• _WHAT YOU SHOULD DO_: Quote every line of the data below verbatim, leaving the pictures out of your answer.

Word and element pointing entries

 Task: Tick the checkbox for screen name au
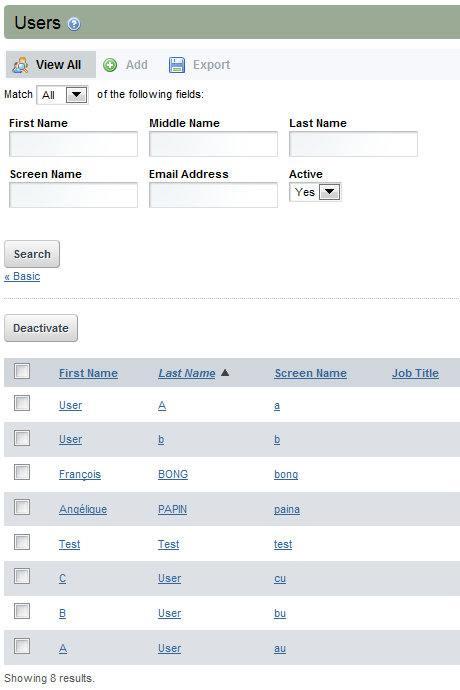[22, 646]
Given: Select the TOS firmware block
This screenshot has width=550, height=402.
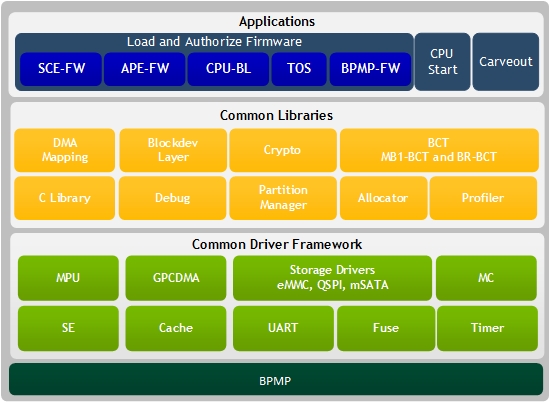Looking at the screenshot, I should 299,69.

• _ANSWER TO THIS TASK_:
 Task: Tick the checkbox for screen name au
[22, 646]
Given: Select the TOS firmware block
This screenshot has width=550, height=402.
Looking at the screenshot, I should 299,69.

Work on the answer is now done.